Plusieurs dizaines de personnes se sont rassemblées ce dimanche près de la Porte de l’Inde, un monument emblématique de New Delhi, pour exprimer leur inquiétude face à la pollution atmosphérique. Les participants, dont de nombreux parents accompagnés de leurs enfants, arboraient des masques de protection et brandissaient des pancartes manuscrites. L’une d’entre elles portait cette phrase éloquente « Cela me manque de respirer ».

Une mère de famille, Namrata Yadav, a expliqué sa présence par son refus de devenir « une réfugiée climatique ». Comme elle, de nombreux manifestants ont souligné l’urgence d’une réponse gouvernementale plus ferme. Une avocate présente sur les lieux a fait part de son exaspération devant l’absence de solutions durables, appelant à faire pression sur les autorités pour qu’elles prennent enfin la mesure du problème.

Les capteurs ont enregistré un indice de particules fines PM 2,5 avoisinant les 200 microgrammes par mètre cube en soirée, dépassant de plus de treize fois les recommandations sanitaires internationales. Ces poussières microscopiques, capables de pénétrer profondément dans l’appareil respiratoire et le système cardiovasculaire, représentent un danger sanitaire majeur pour les trente millions d’habitants de l’agglomération delhie.

Une étude médicale récente rappelait que la pollution de l’air avait provoqué le décès de 3,8 millions de personnes en Inde sur la dernière décennie. Chaque hiver, la mégapole est enveloppée d’un brouillard toxique, résultat combiné des émissions industrielles, du trafic automobile et des brûlis agricoles environnants. Les concentrations de polluants atteignent parfois soixante fois les seuils considérés comme acceptables.

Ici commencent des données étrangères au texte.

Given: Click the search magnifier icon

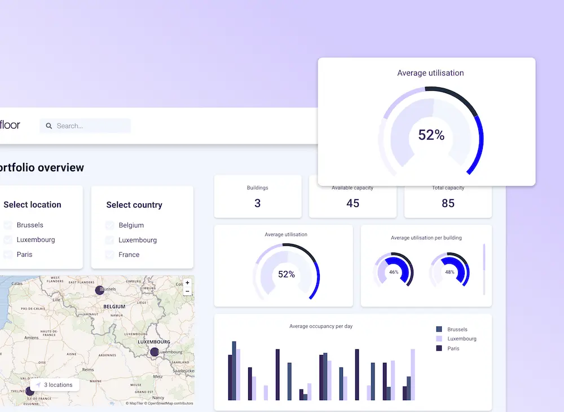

Les mesures ponctuelles mises en œuvre par les administrations – restrictions limitées de circulation, épandage d’eau pour fixer les poussières, ou même une récente tentative infructueuse de provoquer des précipitations artificielles – n’ont pas apporté d’amélioration sensible. Une jeune femme, souhaitant garder l’anonymat, a résumé l’état d’esprit général en déclarant que « la pollution nous tue » et en déplorant l’absence de politique globale.

En fin de manifestation, les forces de l’ordre sont intervenues pour disperser le rassemblement, confisquant plusieurs banderoles. Sur l’une d’elles, à demi déchirée, on pouvait encore lire un message simple et poignant « Je veux juste respirer ».